Why it matters: Buffett's Berkshire Hathaway on Saturday took a $3.8 billion writedown on its 27.5% stake in Kraft Heinz, which now is weighing various breakup plans to salvage value.
- It's a bad deal that just keeps getting worse for Berkshire, more than a decade after it partnered with 3G Capital Partners to buy H.J. Heinz for $28 billion.
- Two years later, Heinz merged with publicly traded Kraft Foods, with Berkshire and 3G initially owning a majority stake in the combined company — which since has seen both its revenue and market cap sag.
Catch up quick: Both before and after the Kraft Heinz deal, Buffett was a vocal critic of private equity.
- He argued that fees and leverage were excessive and that the reporting to limited partners was dishonest.
- Perhaps more importantly, he believed that private equity investors "don't love" the companies they buy, viewing them more as cash cows than family pets.

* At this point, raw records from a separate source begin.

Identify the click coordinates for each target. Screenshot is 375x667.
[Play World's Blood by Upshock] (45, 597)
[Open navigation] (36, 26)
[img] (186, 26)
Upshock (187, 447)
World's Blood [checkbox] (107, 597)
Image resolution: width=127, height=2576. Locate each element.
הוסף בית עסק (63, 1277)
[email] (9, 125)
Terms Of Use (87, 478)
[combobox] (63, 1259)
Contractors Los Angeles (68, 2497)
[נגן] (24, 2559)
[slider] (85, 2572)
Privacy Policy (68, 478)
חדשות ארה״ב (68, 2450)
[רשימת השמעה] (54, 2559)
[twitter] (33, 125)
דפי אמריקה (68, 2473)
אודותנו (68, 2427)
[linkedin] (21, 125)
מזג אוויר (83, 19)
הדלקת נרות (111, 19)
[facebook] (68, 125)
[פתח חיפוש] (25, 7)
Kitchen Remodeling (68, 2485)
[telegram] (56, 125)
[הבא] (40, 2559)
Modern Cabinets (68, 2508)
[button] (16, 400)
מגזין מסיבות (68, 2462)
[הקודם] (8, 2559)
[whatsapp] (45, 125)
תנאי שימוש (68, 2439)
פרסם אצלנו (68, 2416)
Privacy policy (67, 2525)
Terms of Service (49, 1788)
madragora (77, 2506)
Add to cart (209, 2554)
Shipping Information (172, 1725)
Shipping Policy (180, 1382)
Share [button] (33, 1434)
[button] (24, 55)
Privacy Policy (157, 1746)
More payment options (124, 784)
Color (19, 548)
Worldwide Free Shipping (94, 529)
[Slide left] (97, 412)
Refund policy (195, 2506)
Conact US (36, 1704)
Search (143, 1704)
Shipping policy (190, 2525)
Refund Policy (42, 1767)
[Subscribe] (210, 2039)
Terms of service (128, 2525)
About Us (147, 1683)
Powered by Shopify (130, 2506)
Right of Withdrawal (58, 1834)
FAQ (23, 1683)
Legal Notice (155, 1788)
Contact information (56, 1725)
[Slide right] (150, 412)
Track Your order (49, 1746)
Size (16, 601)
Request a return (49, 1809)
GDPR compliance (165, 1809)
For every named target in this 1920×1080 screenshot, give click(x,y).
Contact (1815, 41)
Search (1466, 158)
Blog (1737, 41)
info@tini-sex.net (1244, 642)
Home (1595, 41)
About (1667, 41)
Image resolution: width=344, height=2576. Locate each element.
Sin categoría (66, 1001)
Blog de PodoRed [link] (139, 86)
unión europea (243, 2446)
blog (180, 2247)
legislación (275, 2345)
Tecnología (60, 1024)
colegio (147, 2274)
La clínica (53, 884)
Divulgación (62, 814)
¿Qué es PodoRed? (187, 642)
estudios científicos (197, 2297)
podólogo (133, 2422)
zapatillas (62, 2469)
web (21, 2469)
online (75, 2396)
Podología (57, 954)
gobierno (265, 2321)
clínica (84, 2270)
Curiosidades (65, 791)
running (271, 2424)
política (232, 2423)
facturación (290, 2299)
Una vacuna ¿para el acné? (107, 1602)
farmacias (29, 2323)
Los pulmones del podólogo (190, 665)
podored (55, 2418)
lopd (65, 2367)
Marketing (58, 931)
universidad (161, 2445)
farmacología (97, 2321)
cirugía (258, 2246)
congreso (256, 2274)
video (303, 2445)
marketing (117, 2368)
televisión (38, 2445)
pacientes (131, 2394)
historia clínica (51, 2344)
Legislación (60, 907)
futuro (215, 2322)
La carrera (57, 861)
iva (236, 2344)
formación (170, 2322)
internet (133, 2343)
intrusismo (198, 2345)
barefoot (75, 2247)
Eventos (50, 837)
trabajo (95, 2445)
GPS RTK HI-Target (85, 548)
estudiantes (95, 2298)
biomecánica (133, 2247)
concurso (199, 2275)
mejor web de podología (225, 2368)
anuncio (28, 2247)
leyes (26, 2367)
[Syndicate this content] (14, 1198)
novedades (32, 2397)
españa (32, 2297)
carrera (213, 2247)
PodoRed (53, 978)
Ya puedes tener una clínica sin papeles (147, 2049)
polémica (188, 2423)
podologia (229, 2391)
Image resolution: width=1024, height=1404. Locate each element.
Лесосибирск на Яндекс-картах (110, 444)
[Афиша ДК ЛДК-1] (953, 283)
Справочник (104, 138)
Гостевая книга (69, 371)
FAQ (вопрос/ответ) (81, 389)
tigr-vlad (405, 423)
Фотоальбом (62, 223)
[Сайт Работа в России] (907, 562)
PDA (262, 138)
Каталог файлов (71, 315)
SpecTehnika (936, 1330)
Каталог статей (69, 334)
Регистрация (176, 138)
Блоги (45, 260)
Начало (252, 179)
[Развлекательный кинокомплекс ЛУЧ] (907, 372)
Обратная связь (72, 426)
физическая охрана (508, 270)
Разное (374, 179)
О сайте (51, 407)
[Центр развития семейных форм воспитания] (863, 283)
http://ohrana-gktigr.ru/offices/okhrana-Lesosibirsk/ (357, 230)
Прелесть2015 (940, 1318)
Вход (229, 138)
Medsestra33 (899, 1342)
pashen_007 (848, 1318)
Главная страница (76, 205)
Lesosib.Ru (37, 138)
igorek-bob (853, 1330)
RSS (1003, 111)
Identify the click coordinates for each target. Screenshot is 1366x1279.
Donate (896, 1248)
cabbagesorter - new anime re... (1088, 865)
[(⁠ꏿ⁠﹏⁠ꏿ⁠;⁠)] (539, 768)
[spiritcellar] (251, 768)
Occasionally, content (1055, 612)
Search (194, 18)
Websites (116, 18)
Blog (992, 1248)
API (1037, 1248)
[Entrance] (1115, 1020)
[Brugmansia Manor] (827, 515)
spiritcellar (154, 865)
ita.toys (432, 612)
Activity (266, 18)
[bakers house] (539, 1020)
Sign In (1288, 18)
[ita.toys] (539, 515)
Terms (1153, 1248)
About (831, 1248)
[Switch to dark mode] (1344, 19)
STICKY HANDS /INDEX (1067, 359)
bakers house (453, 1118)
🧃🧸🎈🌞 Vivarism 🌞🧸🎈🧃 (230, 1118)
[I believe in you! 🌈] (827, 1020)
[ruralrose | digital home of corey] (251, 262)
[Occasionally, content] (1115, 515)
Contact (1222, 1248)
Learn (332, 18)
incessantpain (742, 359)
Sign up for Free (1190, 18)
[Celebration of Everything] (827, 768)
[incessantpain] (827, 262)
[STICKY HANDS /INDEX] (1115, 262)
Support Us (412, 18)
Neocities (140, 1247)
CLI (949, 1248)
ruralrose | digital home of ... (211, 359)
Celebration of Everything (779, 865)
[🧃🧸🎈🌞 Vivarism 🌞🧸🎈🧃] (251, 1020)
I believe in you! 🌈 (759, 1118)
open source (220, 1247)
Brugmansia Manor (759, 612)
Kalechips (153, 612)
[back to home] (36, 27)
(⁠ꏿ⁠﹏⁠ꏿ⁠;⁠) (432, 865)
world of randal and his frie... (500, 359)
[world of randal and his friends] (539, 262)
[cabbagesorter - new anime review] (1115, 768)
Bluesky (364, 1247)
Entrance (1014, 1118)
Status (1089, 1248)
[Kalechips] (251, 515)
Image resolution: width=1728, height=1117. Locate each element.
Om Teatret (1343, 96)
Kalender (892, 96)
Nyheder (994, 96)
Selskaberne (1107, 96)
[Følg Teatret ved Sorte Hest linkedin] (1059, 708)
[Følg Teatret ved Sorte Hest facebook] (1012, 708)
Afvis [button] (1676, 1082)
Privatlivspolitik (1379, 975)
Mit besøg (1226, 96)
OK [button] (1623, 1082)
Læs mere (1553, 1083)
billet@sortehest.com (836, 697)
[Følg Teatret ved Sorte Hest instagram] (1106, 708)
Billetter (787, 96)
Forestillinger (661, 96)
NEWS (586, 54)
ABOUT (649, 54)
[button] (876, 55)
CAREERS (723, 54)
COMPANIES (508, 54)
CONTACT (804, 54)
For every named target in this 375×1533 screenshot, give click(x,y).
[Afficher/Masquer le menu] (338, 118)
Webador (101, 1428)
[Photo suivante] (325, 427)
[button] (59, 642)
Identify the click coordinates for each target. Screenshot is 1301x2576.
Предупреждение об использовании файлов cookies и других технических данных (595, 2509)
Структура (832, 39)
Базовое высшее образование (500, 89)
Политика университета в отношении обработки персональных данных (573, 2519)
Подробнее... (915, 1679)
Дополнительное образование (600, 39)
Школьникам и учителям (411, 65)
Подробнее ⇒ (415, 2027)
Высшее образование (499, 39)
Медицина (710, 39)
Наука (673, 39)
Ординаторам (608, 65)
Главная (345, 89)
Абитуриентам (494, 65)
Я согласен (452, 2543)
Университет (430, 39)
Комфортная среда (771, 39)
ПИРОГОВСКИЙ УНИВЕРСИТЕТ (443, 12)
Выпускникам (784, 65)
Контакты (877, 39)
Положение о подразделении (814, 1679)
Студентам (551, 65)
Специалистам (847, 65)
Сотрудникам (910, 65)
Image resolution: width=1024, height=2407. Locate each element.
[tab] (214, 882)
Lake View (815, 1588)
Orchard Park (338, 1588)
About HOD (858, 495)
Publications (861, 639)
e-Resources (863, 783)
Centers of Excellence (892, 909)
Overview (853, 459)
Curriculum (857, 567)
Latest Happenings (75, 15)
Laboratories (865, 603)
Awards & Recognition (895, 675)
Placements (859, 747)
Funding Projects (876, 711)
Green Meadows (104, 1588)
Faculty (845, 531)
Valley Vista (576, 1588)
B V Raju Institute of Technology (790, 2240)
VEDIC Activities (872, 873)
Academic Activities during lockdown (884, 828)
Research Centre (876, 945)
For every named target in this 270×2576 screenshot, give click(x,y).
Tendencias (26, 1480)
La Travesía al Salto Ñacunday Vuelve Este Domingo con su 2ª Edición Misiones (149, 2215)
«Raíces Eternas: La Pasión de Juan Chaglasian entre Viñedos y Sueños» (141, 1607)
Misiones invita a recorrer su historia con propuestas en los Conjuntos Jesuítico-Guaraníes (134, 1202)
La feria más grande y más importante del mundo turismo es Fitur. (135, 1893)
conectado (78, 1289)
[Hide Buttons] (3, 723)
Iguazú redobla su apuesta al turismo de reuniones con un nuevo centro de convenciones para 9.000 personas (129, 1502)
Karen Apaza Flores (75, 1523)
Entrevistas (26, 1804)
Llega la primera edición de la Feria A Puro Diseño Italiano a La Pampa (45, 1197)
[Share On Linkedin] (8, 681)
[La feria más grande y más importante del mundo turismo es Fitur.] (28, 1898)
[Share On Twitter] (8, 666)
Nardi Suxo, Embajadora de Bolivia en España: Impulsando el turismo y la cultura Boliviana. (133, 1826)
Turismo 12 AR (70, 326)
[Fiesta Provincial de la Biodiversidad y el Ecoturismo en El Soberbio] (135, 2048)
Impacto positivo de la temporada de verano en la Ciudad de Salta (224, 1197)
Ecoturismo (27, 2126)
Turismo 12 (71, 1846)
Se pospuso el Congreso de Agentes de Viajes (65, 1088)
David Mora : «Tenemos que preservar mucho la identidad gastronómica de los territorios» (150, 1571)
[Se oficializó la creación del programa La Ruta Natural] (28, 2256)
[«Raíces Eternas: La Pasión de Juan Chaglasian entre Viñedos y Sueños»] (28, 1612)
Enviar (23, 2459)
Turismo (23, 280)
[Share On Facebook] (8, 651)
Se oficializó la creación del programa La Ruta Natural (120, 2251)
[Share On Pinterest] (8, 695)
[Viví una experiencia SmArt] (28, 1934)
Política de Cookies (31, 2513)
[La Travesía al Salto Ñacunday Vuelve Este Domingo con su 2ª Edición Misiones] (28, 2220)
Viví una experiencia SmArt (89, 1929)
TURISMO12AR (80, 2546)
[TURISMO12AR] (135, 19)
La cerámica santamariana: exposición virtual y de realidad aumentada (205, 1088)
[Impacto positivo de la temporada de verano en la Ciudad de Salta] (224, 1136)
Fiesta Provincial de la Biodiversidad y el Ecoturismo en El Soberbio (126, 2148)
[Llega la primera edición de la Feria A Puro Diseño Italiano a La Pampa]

Zoom in: For some reason, though, Buffett felt that 3G Capital was an exception to his rule.
- Maybe it was because the firm was founded in Brazil rather than Manhattan. Or because he felt it had a long-term investment philosophy, even though much of its timing record looked indistinguishable from vanilla private equity firms. Perhaps he was pleased by early returns from a Berkshire loan that helped 3G-backed Burger King buy Tim Hortons.
- Whatever the cause, Buffett looked the other way and partnered with 3G on the mega-deal for Kraft Heinz, deflecting when asked if 3G's early and brutal cost cuts contributed to the company's later troubles.
- 3G even installed one of its partners as CEO in 2019, but by the end of 2023, he was out. So were the "long-term" investors at 3G, which quietly exited its entire 16% stake — leaving Buffett holding the bottle.
The bottom line: It's reductive, and downright false, to argue that private equity usually destroys value at the businesses it buys. Even at Kraft Heinz, there are plenty of secular challenges, including changing consumer nutrition trends, and it's been publicly held since the 2015 tie-up.
- But if you proclaim that private equity is malevolent, asking it to the prom could become a self-fulfilling critique.